I love marching bands as much as anyone, but there is a time and place.  You should not close down the main foot traffic walkways of the park, to accommodate marching bands on the busiest days of the park.  That takes a slow user experience, down to a crawl.  If you want bands, put them on the main stage at the entrance of the park, where they won't impede foot traffic flow during your peak times.

RESTAURANTS FAIL

When it is lunch time, around noon, and you can't get food for your kids until after an hour or two of waiting in long lines, there is a major problem.  And, when you finally get your food, and there are no empty tables for you to sit down and enjoy your meal, that just compounds the problem.  And, when you find the one open restaurant in the park with 20-30 open tables, and you are are turned away because you didn't have a pre-booked reservation (which many people missed due to crowds impeding foot traffic) is just plain stupid.

I understand the Disneyland amusement park experience has been in our country's core DNA since 1955, or over 60 years now.  That is around three generations worth of families that have taken their families to the Magic Kingdom for that break away from reality and to fantasy.  But, when that experience has become more of a nightmare, at the rapidly growing entry cost of $100 per person (and easily double that with parking, food and souvenirs), maybe it is time for the country to have a new family tradition.

Perhaps that is visiting any one of our 59 national parks, where the experience is equally spectacular, the land is plentiful and you won't be cattle-herded up against 65,000 other travelers.  Or, if amusement parks is a must, there are scores of them across the country--take your hard earned money to other parks that better respect your user experience.  For example, we visited Universal Studios in Hollywood, Legoland and the San Diego Zoo that same week we visited Disneyland, and they were delightful in comparison.

Anyway, take these business lessons to heart: (1) don't mis-serve your customers in delivering a poor user experience (regardless of how much money you can make); and (2) don't take your history and customer loyalty for granted (you never know when they will hit their breaking point and take their family and money elsewhere).  Disneyland should have capped their user maximum at a much lower level to preserve a better user experience (even if they needed to raise prices to enable that).

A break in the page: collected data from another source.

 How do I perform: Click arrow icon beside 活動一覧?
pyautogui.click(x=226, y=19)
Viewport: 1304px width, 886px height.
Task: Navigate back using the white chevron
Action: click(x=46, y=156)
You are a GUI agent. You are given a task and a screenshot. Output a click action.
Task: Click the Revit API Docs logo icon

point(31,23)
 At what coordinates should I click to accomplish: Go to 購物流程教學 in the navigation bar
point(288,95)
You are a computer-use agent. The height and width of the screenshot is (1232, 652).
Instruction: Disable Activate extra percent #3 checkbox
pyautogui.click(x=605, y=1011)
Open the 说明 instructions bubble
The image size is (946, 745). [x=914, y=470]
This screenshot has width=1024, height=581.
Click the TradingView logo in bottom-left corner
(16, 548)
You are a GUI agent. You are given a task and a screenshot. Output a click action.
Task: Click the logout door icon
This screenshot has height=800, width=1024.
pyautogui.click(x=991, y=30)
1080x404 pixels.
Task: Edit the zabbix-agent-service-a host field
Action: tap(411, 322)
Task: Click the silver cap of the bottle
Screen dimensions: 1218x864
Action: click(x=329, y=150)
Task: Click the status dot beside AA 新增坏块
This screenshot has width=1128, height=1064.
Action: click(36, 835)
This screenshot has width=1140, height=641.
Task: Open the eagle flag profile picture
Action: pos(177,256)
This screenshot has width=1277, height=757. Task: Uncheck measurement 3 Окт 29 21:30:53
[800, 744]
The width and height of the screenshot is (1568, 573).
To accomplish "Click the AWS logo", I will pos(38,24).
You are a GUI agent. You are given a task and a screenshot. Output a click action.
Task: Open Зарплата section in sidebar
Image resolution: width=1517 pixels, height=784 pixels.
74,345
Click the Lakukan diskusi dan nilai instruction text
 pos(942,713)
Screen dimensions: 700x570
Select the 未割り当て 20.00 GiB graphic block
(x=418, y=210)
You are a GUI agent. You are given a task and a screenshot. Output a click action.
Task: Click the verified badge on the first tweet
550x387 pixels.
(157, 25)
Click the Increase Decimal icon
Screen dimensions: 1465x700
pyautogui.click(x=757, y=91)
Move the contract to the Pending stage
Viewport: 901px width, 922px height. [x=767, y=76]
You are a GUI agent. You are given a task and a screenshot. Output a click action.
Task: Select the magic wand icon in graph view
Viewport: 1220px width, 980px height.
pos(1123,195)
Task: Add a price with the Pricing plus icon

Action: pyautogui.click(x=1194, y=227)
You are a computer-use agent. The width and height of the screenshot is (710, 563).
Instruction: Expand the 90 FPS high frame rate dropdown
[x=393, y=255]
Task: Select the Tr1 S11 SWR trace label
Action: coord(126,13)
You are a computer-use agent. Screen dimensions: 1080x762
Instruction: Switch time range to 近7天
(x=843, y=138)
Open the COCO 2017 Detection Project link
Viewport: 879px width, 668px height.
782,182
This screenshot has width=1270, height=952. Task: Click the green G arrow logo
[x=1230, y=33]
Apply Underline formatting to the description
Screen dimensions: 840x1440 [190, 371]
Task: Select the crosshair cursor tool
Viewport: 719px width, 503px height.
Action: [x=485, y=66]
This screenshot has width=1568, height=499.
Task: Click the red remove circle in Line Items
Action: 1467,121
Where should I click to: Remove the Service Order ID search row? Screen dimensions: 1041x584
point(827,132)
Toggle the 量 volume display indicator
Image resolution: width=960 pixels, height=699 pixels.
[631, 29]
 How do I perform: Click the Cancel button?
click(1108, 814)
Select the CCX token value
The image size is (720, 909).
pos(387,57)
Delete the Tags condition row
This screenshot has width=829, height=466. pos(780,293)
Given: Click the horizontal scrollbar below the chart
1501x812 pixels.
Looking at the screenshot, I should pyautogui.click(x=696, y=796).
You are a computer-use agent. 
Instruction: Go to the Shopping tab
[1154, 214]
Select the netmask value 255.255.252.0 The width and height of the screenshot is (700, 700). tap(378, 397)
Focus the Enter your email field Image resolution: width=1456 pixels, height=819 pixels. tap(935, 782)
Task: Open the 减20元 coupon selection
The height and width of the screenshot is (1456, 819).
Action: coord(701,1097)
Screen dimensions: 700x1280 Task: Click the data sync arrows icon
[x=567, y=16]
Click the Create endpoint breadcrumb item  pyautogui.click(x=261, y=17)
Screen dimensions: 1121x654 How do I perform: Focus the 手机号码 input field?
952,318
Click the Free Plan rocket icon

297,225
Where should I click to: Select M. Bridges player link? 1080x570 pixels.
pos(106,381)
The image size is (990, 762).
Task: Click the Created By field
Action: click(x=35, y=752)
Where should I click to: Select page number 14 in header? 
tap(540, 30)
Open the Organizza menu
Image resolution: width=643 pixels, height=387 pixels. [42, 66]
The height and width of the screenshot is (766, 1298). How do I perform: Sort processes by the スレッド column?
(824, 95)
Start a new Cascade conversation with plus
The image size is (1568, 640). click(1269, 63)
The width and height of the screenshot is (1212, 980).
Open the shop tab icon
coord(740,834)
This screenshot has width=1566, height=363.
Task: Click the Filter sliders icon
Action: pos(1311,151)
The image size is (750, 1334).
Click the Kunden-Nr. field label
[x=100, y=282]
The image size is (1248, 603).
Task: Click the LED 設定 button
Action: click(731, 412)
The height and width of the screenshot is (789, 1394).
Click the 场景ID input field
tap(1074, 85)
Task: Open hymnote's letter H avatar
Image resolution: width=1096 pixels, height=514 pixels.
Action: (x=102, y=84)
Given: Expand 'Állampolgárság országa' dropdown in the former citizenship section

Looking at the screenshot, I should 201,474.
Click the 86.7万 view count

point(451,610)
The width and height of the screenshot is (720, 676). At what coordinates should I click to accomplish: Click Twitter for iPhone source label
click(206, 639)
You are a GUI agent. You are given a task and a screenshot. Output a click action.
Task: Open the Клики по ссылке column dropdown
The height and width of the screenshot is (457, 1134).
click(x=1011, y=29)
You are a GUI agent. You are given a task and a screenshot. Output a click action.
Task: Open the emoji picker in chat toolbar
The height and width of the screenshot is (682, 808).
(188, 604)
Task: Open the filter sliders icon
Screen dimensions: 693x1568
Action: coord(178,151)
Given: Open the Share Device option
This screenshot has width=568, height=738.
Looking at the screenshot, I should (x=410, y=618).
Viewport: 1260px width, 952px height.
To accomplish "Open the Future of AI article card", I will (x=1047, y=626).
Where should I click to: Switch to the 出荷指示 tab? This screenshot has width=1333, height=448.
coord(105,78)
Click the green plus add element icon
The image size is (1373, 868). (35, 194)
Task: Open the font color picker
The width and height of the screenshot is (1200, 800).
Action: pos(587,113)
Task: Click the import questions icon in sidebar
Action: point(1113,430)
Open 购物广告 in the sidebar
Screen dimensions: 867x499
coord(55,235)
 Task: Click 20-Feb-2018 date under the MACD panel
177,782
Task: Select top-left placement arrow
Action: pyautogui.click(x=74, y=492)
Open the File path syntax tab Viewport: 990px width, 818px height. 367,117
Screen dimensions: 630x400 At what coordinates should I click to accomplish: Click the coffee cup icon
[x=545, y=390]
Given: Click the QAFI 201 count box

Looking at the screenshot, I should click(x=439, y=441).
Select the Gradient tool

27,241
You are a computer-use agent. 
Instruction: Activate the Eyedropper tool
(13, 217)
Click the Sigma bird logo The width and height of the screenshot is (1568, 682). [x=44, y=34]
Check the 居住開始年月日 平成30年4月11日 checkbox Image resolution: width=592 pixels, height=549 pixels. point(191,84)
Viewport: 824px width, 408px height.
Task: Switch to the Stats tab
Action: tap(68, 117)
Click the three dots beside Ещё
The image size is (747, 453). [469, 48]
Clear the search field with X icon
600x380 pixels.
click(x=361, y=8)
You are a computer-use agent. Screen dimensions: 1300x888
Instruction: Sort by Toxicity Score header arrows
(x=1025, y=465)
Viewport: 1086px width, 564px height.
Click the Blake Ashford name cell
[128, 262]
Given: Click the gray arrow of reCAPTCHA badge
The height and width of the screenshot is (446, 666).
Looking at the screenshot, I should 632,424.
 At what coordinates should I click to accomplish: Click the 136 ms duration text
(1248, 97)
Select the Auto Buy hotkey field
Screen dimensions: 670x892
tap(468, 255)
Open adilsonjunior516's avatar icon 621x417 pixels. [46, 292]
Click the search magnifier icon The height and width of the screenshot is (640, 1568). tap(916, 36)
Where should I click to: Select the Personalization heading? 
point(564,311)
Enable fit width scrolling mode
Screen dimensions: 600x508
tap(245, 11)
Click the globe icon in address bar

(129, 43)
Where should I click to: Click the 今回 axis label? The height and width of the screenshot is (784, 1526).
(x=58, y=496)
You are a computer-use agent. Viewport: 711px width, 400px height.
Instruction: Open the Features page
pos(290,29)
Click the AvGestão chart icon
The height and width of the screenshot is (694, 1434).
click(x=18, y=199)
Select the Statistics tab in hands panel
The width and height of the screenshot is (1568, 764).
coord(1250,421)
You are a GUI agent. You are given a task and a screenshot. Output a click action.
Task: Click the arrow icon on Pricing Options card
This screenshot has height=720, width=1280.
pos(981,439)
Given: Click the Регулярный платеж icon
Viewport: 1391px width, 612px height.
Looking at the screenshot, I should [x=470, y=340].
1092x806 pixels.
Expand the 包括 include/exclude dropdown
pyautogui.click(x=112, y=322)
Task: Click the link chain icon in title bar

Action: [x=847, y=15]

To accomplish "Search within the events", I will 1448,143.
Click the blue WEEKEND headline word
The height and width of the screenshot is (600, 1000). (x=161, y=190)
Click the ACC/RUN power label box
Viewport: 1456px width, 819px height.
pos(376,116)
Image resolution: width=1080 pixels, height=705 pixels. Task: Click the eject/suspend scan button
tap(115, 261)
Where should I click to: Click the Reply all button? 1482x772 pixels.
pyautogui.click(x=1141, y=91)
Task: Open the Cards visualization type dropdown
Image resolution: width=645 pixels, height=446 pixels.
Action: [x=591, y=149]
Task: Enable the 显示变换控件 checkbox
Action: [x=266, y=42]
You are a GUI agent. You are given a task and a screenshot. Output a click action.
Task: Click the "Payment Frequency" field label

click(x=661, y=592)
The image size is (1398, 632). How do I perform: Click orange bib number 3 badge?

I know I will never go back to Disneyland after this recent experience, and I recommend you don't make the same mistake I made: trusting our once-in-a-lifetime family experience to Disney (did I really just say that??!!).  I am sure Walt and the brand team at Disney are cringing as those very words are leaving my mouth, as it is 100% counter to the brand positioning they are aspiring towards. But, it has become the stark reality, based on the current generation of Disney executives who have forgotten how to put their customers first (not their bottom line).  They may not feel the financial impact in this generation, but they surely will in the next.

__________________

ADDENDUM ADDED 1/13/16:  I have to give credit where credit is due.  I got an unexpected call from Disneyland this week after they read this blog post.  They said I raised a lot of fair points, apologized for the poor experience, acknowledged it was one of their busiest days of the year and told me their team is brainstorming the overcrowding issues to remedy it in the future.  Then, they offered my family five free Park Hopper tickets (a $750 value) to use on our next visit, anytime in the next two years.  That was an unexpected and appreciated offer, and a professional and honest way to treat an upset customer.  Problem is: with my family in Chicago, the odds of flying my family out to Los Angeles a second time in two years is pretty low.  So, I won't be able to take advantage of it.